Part 1: Self-awareness. You have to be brutally honest about your ability to handle tension. Identify how comfortable you are with tension on a scale from 1 to 10. The number "one" is you can't deal with it like Mr. Rogers and the number "ten" you love it like Simon Cowell. Rate yourself now.


If you rated yourself a 10, you need to know how to decrease tension and if you rated yourself 7 or below, you need to learn how to increase tension. If you rated yourself an 8 or 9, congratulations, but before you pat yourself on the back, spend your energy on focusing how you can improve your tact. Getting more comfortable with conflict or tension isn't easy, but it can do wonders in your life. You will command more respect, save time, or inspire change.

Part 2: Five practical approaches to increase or decrease tension.

1. Silence vs. talking. It is effortless to talk, overshare, and speak too much when silence is what is needed. We avoid silence because when it becomes uncomfortable, talking makes us feel more comfortable. After you ask an insightful or challenging question, stay silent. If you speak too early, it will ruin the impact of your question. Let the prospect ponder, think and most importantly, wait for them to respond before you speak. To fight the temptation of destroying silence on zoom calls, I will run my phone stopwatch to keep from speaking. It is incredible how 15 seconds of silence isn't that long, but it feels like forever when you broach a challenging topic.

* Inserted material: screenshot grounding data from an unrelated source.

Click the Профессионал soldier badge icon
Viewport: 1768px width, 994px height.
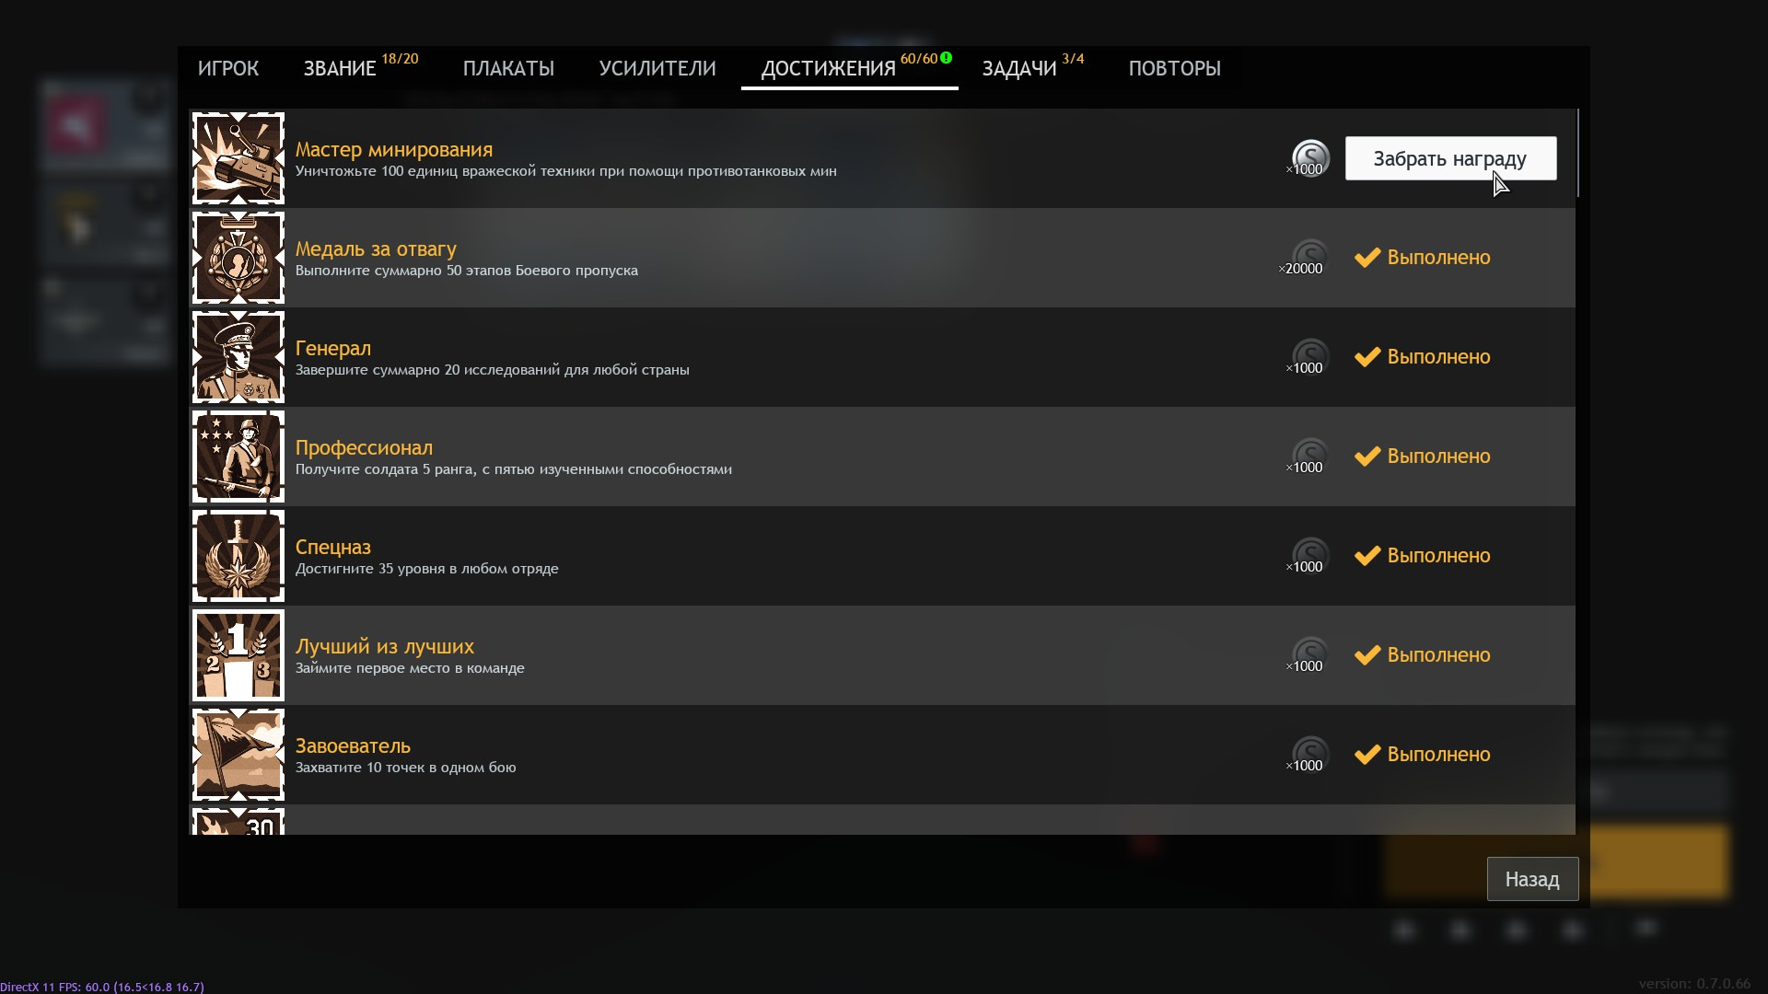(x=238, y=457)
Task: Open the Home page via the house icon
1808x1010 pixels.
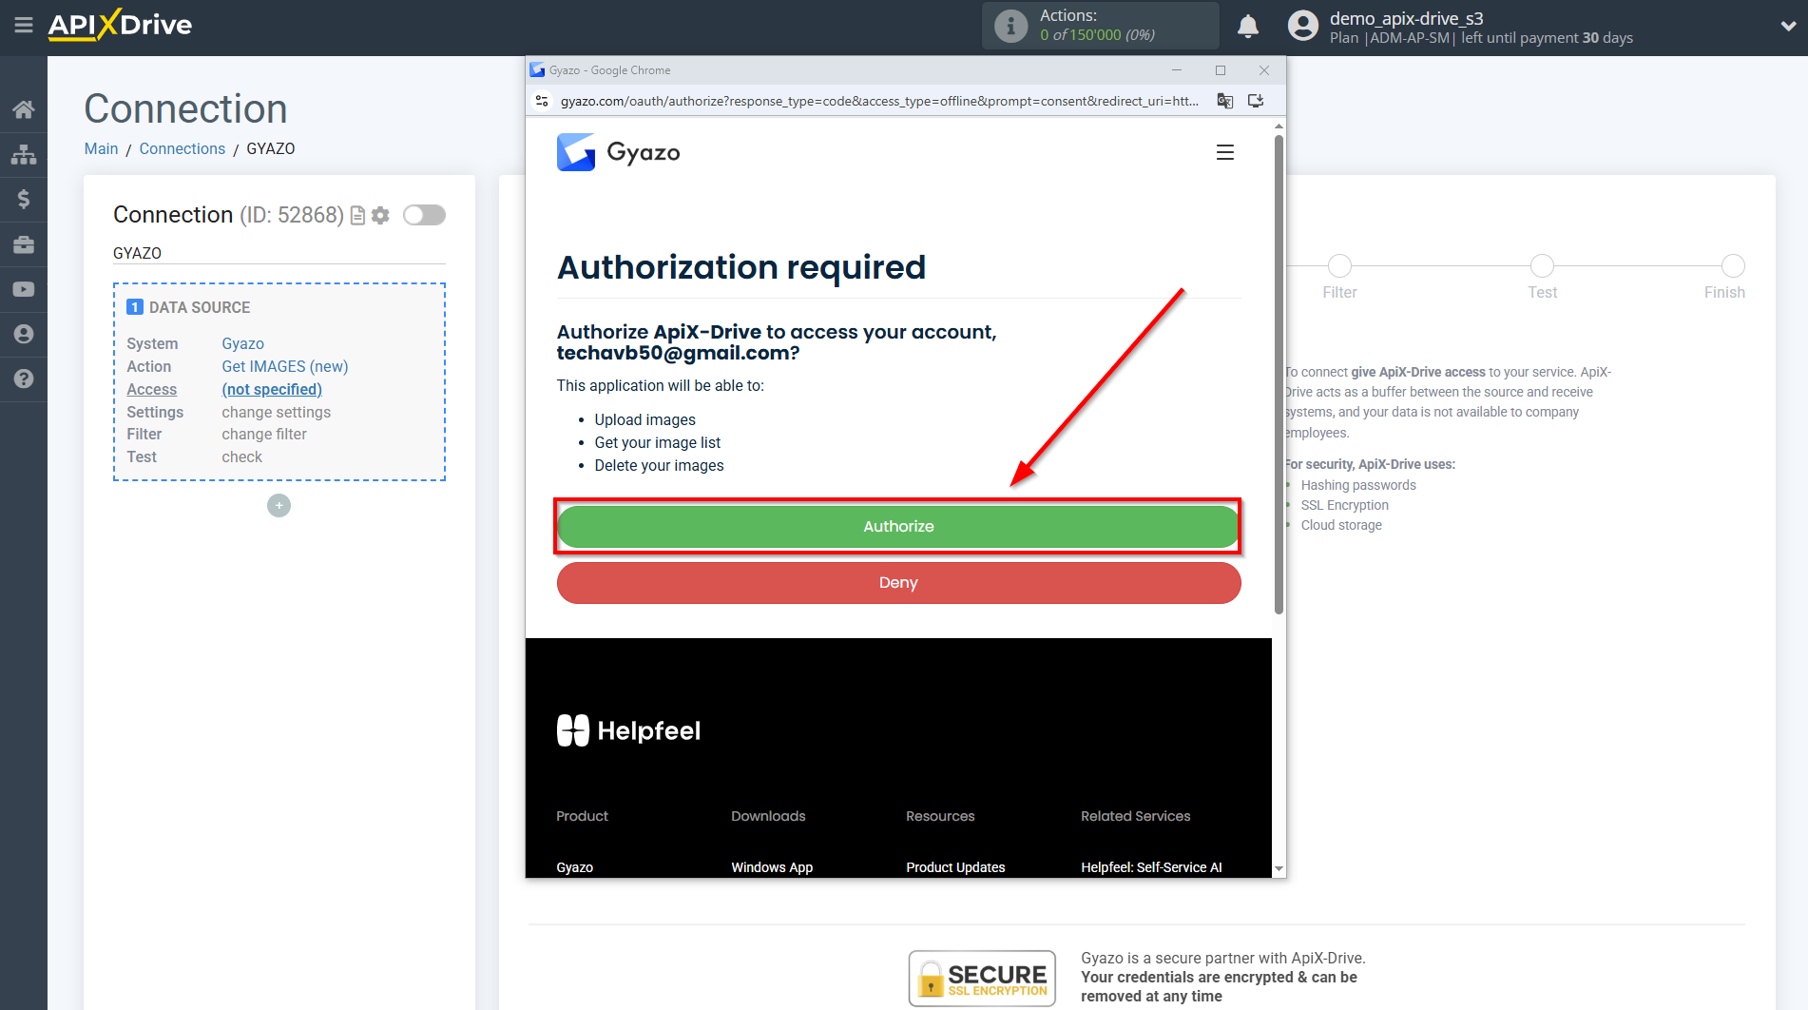Action: (x=24, y=108)
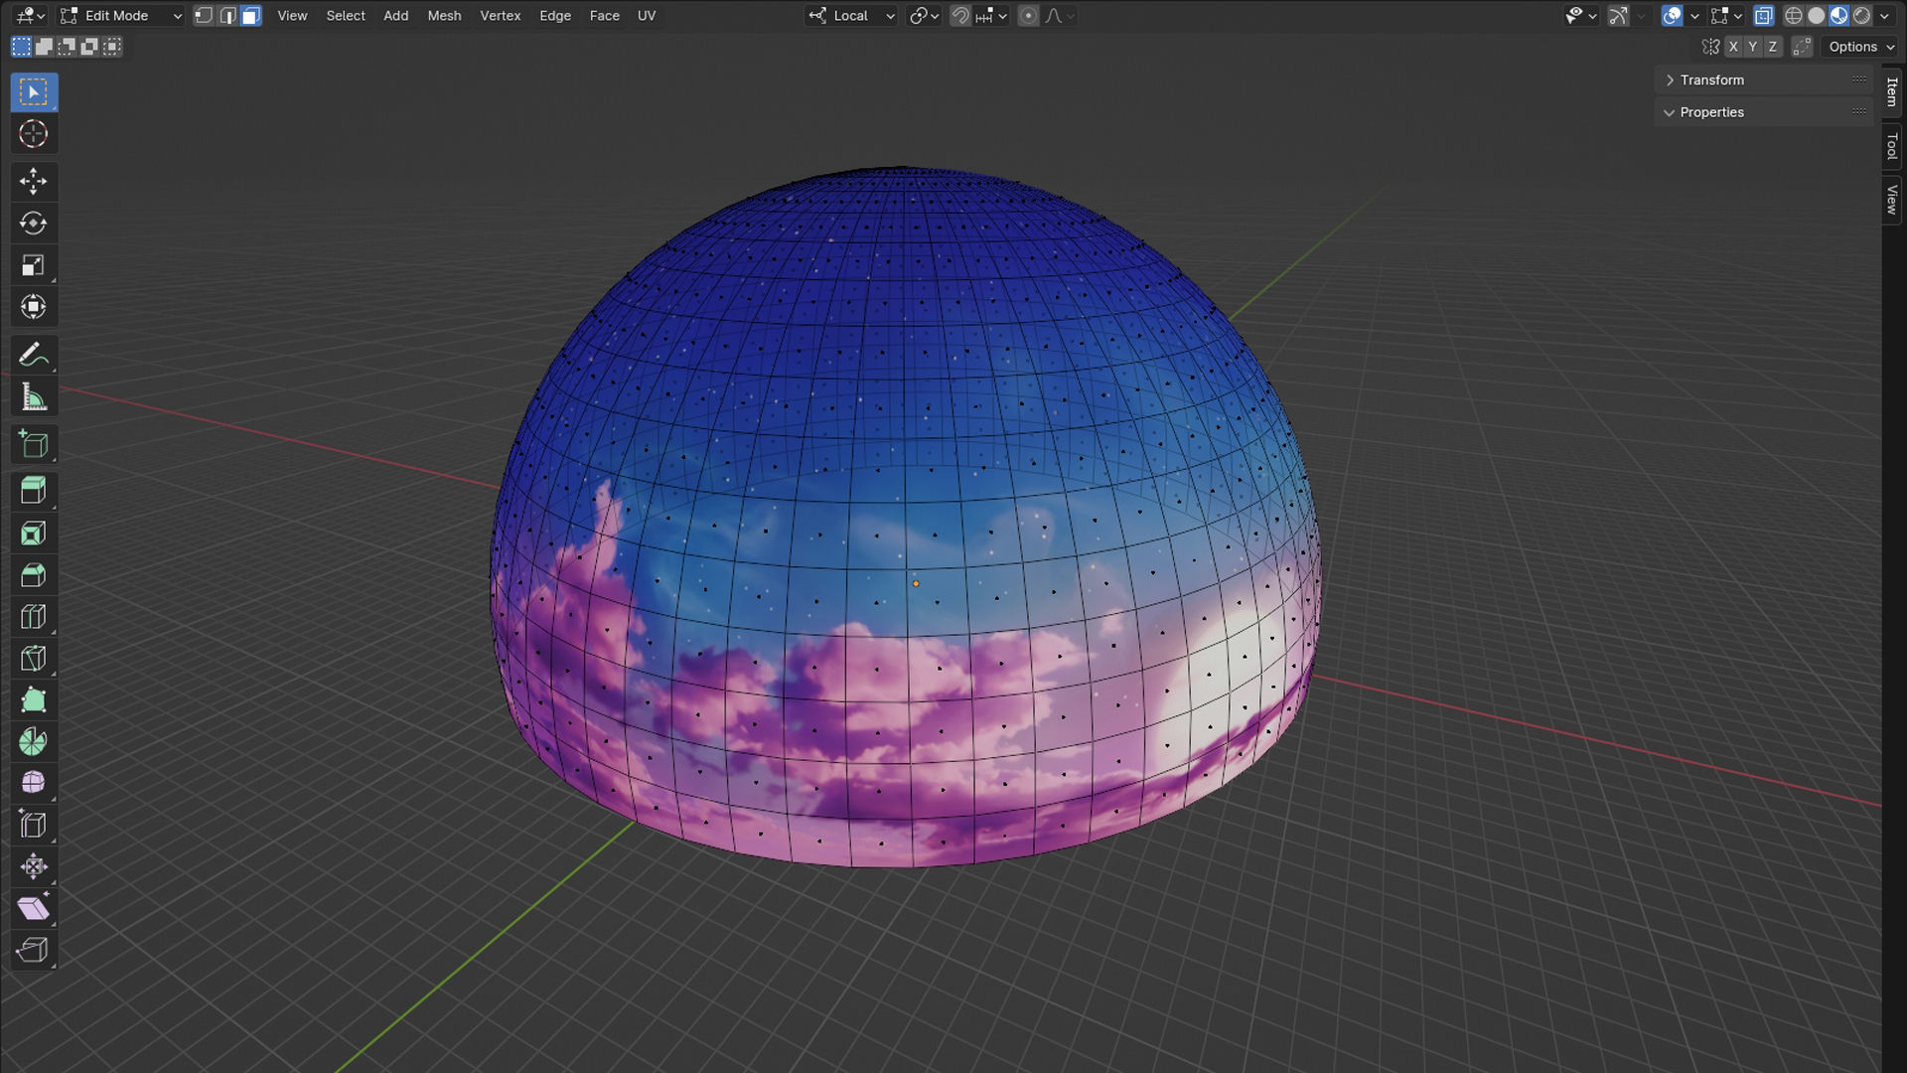Open the Edit Mode dropdown
The height and width of the screenshot is (1073, 1907).
(x=121, y=16)
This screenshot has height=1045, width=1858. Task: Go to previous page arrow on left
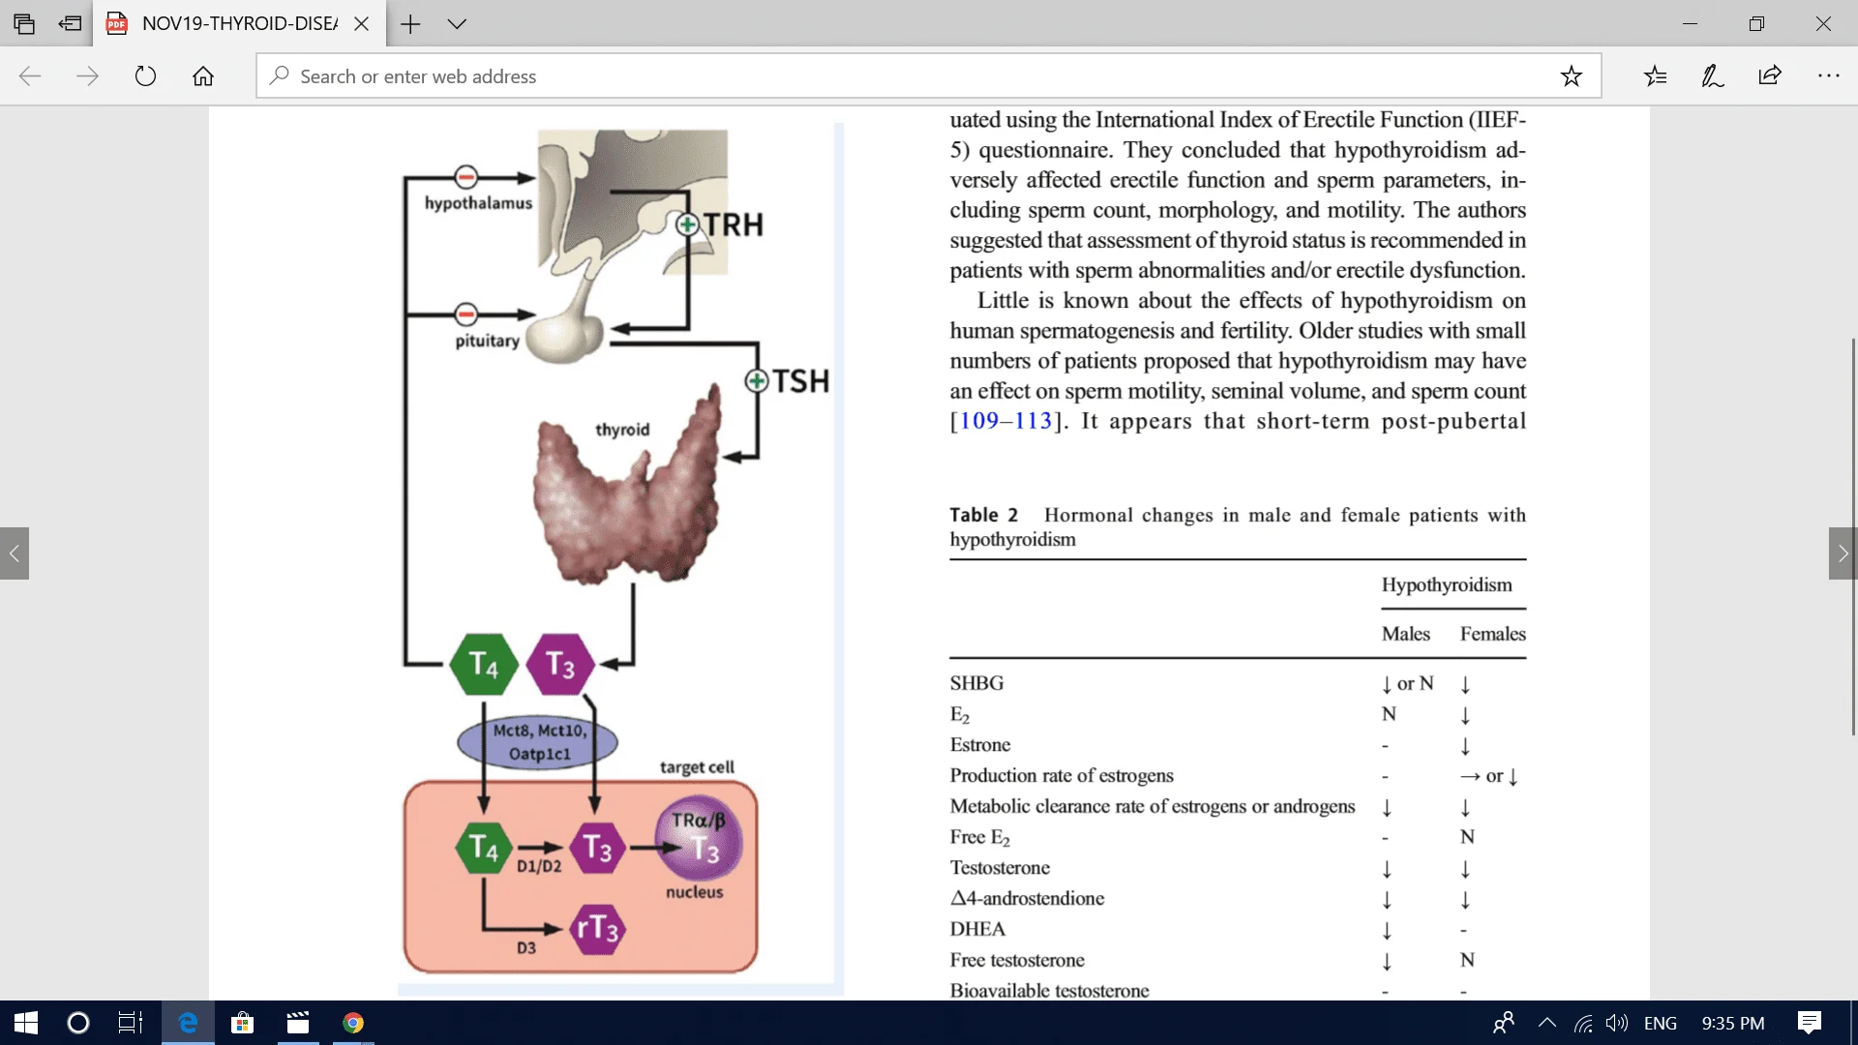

2. Concise vs. verbose. When you go on and on, it reduces tension. Over-explaining comes across as if you are justifying or uncomfortable. Imagine if someone said this out loud, "you really should increase your cash flow through debt because it reduces risk, keeps you prepared for downturns; many clients are doing this right now, it's an easy process, and rates are attractive." Stop! Too much!

Now imagine if they said this, "you should increase your cash flow through debt to capitalize on opportunities during downturns."


When you are concise, it conveys confidence, and it makes it easier to follow if you can distill things down to the most salient points.


3. Direct vs. indirect. Are you comfortable getting straight to the point or do you beat around the bush? If you are indirect, it reduces tension, and it can be confusing. Keep in mind there is an element of local culture. Speaking directly in New York is very different from speaking directly when in California. When someone asks, "how did the presentation go?" In New York, there is no hesitancy to say, "I thought it went terrible!" In California, you would hear, "there were aspects of the presentation that went pretty well." Apply the directness that is appropriate in your market, and it is often 10-20% more direct than you believe it is. As much as we hate when people are direct many people secretly appreciate it because it doesn't waste time, it is refreshing, and few people tell us what we need to hear. If you deliver direct comments but also show you care, it is a powerful recipe for success.

4. More eye contact vs. less eye contact. When we avoid eye contact, it conveys that we are nervous, shy, or don't want to deal with the issue at hand. Jo Frost, the super nanny, instructs parents to hold eye contact because it shows you are serious. The same goes for clients. When you maintain eye contact in person or look into the camera on a video call, it can show that the topic or decision is essential and utilizes tension positively.


5. Challenging questions vs. easy questions. Unfortunately, too many people ask softball questions like Jimmy Fallon. These types of questions are bland and forgettable. Plus, you cannot support a client if you only ask them softball questions. Asking difficult questions shows you care and allows you to address the real issues your clients are facing.

The goal of constructive tension is not to intimidate the client like Simon Cowell, but to inspire the client to take action or engage in real dialogue that will benefit their business. Reflect on where you can make it too easy on your clients. Is it when they do not want to follow up with you, when they avoid making a decision, or when they do not like to discuss tough topics? Incorporating constructive tension into your toolkit can help you drive change, support your clients, and increase your sales success.